CarSync hosts 40,000 vehicles from Turo hosts on its platform, according to Mihajlovic. That’s about 12.5% of total Turo vehicles. Sources familiar with the matter told TechCrunch that Turo had been trying to acquire CarSync, but a deal could not be reached.
Turo’s real risk
Anthony Navarro, a host who rents out a fleet of eight Teslas in the Denver area, told TechCrunch that Turo has never had great tools for managing a fleet, and he’s worried that it’ll get much harder to get a return on his vehicle investment without CarSync.
“From what I have seen, people are looking at other platforms and even trying to do private rentals,” said Navarro when asked if he thought hosts would leave Turo for one of its competitors, like Getaround. “But Turo is still the largest platform and so I think that people will either try to make it work or they will try to exit the business.”
Navarro said large fleets might be able to adapt, but people like him with a medium-sized fleet who do Turo on the side will start contemplating if they want to stay in this business at all.
“For me, it is a hard time to exit because of how much the used Tesla market has dropped and what I still owe. But after the summer, I might re-evaluate,” he said.
A letter to Turo signed by Tesla Turo United, a collective of Turo power and all-star hosts who own Teslas, shared similar sentiments, saying that CarSync offers more reliable and varied automated messages than Turo’s messaging system.
The letter, which TechCrunch viewed, also says CarSync completely automates Supercharger reimbursements, a tool that’s not “merely a helpful tool for us, it is basically a necessity.” Without that tool, they have to manually copy and paste Supercharger costs from the Tesla app, which the letter describes as “a soul-draining, time-wasting process.”

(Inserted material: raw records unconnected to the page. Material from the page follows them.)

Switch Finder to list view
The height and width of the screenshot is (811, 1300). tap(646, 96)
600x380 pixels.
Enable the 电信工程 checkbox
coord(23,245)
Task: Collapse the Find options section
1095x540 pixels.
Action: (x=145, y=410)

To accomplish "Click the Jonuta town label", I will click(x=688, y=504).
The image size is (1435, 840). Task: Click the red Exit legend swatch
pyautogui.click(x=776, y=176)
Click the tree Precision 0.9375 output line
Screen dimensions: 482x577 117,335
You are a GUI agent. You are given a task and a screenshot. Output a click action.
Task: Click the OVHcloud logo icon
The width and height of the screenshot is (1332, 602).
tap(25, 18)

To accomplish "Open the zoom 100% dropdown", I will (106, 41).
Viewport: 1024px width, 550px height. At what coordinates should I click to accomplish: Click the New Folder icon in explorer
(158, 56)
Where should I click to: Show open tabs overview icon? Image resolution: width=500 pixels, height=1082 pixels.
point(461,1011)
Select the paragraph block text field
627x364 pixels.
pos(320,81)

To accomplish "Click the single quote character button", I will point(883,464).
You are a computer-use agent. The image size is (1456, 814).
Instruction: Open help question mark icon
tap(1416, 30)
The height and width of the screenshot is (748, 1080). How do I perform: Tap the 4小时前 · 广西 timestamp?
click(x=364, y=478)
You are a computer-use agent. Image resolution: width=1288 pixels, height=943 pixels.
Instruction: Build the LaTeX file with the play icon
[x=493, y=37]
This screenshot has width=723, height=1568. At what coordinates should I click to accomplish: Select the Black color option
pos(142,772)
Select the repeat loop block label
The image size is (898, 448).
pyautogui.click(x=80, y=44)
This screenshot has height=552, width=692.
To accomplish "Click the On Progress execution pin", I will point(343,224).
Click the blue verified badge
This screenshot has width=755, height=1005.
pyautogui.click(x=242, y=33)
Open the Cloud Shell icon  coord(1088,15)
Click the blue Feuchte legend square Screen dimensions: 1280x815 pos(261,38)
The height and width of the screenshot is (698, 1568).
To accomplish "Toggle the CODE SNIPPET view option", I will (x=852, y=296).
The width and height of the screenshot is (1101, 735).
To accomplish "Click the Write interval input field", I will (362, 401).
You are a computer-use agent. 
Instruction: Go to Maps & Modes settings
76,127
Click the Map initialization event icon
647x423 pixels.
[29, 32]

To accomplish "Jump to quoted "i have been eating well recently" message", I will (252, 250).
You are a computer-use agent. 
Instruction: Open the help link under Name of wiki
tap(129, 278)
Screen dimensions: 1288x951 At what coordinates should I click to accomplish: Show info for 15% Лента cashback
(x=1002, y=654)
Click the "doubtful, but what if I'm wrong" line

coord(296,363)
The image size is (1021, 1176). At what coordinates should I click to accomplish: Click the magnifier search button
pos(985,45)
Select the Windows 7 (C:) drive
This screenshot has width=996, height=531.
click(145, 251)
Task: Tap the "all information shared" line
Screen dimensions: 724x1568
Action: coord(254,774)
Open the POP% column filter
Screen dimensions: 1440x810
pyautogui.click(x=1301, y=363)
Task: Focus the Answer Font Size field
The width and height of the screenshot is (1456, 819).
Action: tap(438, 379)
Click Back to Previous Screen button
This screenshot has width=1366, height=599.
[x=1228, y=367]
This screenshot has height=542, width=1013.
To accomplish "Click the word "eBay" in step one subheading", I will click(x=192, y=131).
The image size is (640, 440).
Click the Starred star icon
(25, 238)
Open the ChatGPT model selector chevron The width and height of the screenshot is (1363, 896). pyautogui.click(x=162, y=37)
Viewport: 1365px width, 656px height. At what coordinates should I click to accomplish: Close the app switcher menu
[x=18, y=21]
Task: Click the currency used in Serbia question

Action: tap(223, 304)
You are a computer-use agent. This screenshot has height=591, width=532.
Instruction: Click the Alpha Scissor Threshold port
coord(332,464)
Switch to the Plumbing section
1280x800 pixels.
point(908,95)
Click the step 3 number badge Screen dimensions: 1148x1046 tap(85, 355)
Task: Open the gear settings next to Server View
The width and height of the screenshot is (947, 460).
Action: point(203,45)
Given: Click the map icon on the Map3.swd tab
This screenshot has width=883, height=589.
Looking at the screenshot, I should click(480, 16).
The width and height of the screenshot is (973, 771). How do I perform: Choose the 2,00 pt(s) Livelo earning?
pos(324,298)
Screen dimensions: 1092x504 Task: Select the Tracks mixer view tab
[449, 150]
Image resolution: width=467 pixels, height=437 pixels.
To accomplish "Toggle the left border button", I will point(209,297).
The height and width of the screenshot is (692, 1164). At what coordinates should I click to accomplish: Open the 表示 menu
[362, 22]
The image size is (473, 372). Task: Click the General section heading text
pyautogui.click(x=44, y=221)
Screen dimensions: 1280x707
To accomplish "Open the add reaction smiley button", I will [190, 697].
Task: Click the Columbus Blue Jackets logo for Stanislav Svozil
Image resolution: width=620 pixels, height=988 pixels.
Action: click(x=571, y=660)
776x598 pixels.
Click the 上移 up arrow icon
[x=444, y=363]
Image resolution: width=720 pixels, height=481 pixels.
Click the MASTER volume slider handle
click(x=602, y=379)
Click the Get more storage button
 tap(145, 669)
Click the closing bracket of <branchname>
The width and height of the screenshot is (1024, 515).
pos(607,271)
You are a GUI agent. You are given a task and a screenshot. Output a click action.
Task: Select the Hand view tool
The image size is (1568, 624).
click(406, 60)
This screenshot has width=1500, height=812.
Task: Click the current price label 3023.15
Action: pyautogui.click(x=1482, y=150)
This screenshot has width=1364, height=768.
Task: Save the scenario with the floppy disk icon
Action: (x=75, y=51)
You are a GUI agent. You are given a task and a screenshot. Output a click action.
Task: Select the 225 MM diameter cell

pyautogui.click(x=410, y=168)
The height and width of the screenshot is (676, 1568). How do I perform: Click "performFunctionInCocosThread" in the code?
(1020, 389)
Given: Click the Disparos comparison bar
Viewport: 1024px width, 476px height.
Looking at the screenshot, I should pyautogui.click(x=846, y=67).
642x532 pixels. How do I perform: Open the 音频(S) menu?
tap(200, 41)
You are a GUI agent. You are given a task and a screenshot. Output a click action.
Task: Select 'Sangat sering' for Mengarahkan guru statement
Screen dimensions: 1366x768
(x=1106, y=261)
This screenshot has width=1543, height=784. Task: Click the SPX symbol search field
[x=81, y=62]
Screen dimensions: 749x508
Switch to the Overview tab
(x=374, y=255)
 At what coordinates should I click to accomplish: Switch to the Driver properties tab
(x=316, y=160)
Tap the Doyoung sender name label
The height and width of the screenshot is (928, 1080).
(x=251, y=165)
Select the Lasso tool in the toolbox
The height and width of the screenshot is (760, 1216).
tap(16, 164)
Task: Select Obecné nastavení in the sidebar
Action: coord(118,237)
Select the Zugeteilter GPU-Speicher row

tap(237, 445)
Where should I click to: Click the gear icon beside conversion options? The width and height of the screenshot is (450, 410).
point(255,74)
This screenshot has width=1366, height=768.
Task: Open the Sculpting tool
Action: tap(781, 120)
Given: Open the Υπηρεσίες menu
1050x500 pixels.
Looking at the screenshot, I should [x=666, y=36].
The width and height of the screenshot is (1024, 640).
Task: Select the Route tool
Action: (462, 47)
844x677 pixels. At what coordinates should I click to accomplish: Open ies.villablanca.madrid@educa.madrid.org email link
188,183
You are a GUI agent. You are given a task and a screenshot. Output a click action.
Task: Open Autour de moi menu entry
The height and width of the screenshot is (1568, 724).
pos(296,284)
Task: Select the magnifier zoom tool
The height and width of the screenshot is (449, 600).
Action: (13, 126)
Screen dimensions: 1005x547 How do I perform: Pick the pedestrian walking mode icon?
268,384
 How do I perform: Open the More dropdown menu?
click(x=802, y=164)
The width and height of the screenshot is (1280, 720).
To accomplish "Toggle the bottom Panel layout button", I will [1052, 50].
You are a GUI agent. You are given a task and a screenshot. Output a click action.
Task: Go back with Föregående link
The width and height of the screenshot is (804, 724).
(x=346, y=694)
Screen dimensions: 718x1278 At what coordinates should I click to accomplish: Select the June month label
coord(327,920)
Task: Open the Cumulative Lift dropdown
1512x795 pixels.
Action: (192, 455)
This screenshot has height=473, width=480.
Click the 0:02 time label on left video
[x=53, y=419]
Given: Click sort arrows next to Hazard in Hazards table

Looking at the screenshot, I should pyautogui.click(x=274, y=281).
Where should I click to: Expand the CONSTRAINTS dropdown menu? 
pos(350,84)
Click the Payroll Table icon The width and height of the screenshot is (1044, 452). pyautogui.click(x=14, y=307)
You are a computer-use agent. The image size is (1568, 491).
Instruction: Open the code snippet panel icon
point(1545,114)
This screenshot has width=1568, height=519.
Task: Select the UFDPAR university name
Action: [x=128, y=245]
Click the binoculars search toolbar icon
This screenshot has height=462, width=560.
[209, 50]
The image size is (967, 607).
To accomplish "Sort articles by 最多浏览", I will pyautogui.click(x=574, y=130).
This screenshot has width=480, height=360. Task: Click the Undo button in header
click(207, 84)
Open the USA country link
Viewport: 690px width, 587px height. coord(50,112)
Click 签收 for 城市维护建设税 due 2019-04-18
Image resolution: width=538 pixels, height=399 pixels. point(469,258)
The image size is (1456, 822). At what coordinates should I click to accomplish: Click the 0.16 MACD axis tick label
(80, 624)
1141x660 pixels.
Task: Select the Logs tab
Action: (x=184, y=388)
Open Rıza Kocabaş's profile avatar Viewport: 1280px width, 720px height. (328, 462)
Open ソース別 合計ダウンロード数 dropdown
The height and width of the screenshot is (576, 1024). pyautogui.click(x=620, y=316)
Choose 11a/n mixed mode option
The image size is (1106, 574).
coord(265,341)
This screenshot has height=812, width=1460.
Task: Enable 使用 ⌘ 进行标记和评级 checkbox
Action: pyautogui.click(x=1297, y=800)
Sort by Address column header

“CarSync’s magic is that it integrates with both Tesla and Turo, enabling CarSync to draw the Supercharger expenses from Tesla, format an invoice, and with the press of only one button, we can send the invoice and receipts to our guests after their trip,” the letter reads. “As Power & All-Star Hosts dealing with hundreds of trips, we don’t have the time and bandwidth to operate our businesses without automation of these Supercharger expenses. Along the same lines, CarSync makes it super simple to automate collection of toll reimbursements and related receipts.”
CarSync has also recently integrated with Lula to offer an insurance product that insures vehicles “when not on a guest trip,” which has been helpful for hosts’ auto loans. Turo has not shared plans to provide its own insurance platform for hosts.
CarSync said it was disappointed by Turo’s decision, “especially given that Turo is a peer-to-peer sharing network, this goes against the openness and collaboration that is in the spirit of P2P,” said Mihajlovic, who noted that Airbnb works to promote external partners through its developer program.
CarSync was founded in 2019 specifically with the car-sharing business in mind, and now plans to pivot and focus on helping companies that rent cars to Uber drivers manage their fleets.
“Still, given that we have built a brand and have a loyal user base, we are also thinking of a product to continue the CarSync brand and provide fleet management functionalities to smaller fleets,” said Mihajlovic. “It definitely hurts given that our ‘free’ business model was starting to work and we were scaling like crazy, however lessons are learned and we’re moving on.”
Fleetwire, another popular third-party service, offers hosts a way to list all of their Turo vehicles on a user-friendly website that directs renters back to Turo. TechCrunch was unable to reach Fleetwire for comment.